Prozeß Gross: Grobe Schwächen

Profil: Der New Yorker Psychiater und Gerichtssachverständige Peter Stastny über den Beginn des Gross-Prozesses.

Heinrich Gross
APA

„Peter Stastny, 47, ist Associate Professor of Psychiatry am „Albert Einstein College of Medicine“ in New York und derzeit Gastprofessor an der Universität Wien. In New York ist er sowohl an Distrikts- als auch an Bundesgerichten Sachverständiger für Psychiatrie und Neurologie“, stellt Profil seinen Interviewpartner vor.
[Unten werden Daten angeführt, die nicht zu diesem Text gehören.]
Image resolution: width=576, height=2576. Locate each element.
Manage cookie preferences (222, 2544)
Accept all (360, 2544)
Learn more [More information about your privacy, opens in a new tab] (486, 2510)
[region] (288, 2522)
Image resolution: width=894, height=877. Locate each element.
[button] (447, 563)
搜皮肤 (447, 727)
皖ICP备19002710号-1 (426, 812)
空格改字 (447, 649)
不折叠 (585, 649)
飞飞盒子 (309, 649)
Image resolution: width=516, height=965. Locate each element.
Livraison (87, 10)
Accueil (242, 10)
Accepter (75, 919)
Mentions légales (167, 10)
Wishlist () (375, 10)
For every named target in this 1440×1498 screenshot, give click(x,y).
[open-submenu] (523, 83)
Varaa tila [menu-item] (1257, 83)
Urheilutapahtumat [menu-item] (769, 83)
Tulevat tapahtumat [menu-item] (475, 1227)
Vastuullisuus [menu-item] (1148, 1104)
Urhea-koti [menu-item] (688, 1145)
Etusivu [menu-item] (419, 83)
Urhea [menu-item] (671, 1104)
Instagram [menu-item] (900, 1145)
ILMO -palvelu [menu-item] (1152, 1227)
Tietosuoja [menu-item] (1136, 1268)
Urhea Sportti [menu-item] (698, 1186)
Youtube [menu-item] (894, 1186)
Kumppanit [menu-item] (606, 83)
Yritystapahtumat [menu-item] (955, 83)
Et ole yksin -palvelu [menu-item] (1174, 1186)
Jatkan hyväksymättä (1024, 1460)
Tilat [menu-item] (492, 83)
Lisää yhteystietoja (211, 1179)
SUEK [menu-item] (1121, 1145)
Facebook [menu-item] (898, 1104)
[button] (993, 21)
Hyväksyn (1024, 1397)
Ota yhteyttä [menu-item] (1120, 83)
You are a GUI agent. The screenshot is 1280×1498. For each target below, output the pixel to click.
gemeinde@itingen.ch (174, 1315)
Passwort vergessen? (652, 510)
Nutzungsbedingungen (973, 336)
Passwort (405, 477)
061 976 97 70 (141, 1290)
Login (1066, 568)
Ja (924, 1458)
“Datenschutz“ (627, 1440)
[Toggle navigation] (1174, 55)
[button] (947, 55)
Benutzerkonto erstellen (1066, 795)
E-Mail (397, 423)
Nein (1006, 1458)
Profil: Wie würde man in den USA die Verhandlungsfähigkeit eines Angeklagten wie Heinrich Gross untersuchen?
Stastny: Hätte man bei einem Mordverdächtigen den Eindruck der Verhandlungsunfähigkeit, würde man einen Spitalsaufenthalt anordnen und interdisziplinär begutachten, ob er verhandlungsfähig ist.
Profil: Sie waren bei der Eröffnung des Gross-Prozesses. Was ist Ihr Eindruck?
Stastny: Unerklärlich sind mir die Umstände, unter denen das psychiatrische Gutachten gemacht wurde und – vor allem – warum es vom Gericht als schlüssig akzeptiert wurde. Der Sachverständige sagte mir, dass er erst in der Woche vor dem Prozess mit einem neuen Gutachten befasst wurde und dieses dann am Tag vor Verhandlungsbeginn abgegeben hat. Gericht und Staatsanwalt hatten daher kaum Gelegenheit, es zu studieren. Wegen der groben Schwächen dieses Gutachtens wären von vornherein weitere notwendig gewesen.
Profil: Was bezeichnen Sie als grobe Schwächen?
Stastny: Aus den Befunden – sowohl Computertomografie (CT) wie Tests wie Beobachtung – werden Schlüsse gezogen, die daraus nicht ableitbar sind. So wird die Diagnose der Demenz und einer ausgeprägten Depression auch auf die CTs gestützt. Eine CT zeigt jedoch keine direkte Korrelation mit dem Grad einer Demenz oder gar einer Depression. Außer, es sind ganz bestimmte Gehirnareale beeinträchtigt.
Profil: Und die psychologischen Testverfahren?
Stastny: Der „Mini-Mental-Status-Test“ ist ein oberflächlicher Screening-Test, der nichts über die spezifischen Fähigkeiten eines Menschen aussagt. Der zweite von Dr. Haller angewandte Test der zerebralen Insuffizienz ist überhaupt nicht mehr gängig. Das Konzept der zerebralen Insuffizienz wird heute weder klinisch noch wissenschaftlich verwendet.
Profil: Wie würden Sie einem Angeklagten wie Heinrich Gross gegenübertreten?
Stastny: In erster Linie würde ich versuchen, die Frage des Simulierens zu klären. Es spricht viel dafür, dass Gross sich unter Vortäuschung einer Demenz oder Depression vor der Verantwortung drücken will. Falls er wirklich schwer depressiv ist, hätte man das medikamentös oder durch Therapie behandeln müssen. Davon war jedoch keine Rede.
Profil: Zwangsbehandlung?
Stastny: Wer sagt, dass Herr Gross sich nicht behandeln ließe? Sein Anwalt betont doch, wie sehr sein Mandant den Prozess möchte, um die Vorwürfe zu klären.
Profil: Welchen Eindruck hatten Sie von Richtern und Staatsanwalt?
Stastny: Sie haben in vielen Punkten versagt. Der Gutachter verwendet Atteste des Internisten und des Neurologen, bei denen der Angeklagte in Behandlung ist. Warum wurden sie nicht als Zeugen gehört? Richter und Staatsanwalt verzichteten trotz des unschlüssigen Gutachtens auf die Befragung des Sachverständigen. Keiner berücksichtigte die Schwerhörigkeit des alten Mannes. In Amerika muss sich das Gericht an die Behinderungen eines Angeklagten anpassen, man nennt das „reasonable accomodation“. Dass der Gutachter zwanzig Minuten vorträgt und der Richter den Angeklagten erst danach fragt, ob er das gehört und verstanden habe, wäre in den USA unvorstellbar. Dass seine Verneinung dieser Frage für bare Münze genommen wurde, ist nahezu lächerlich.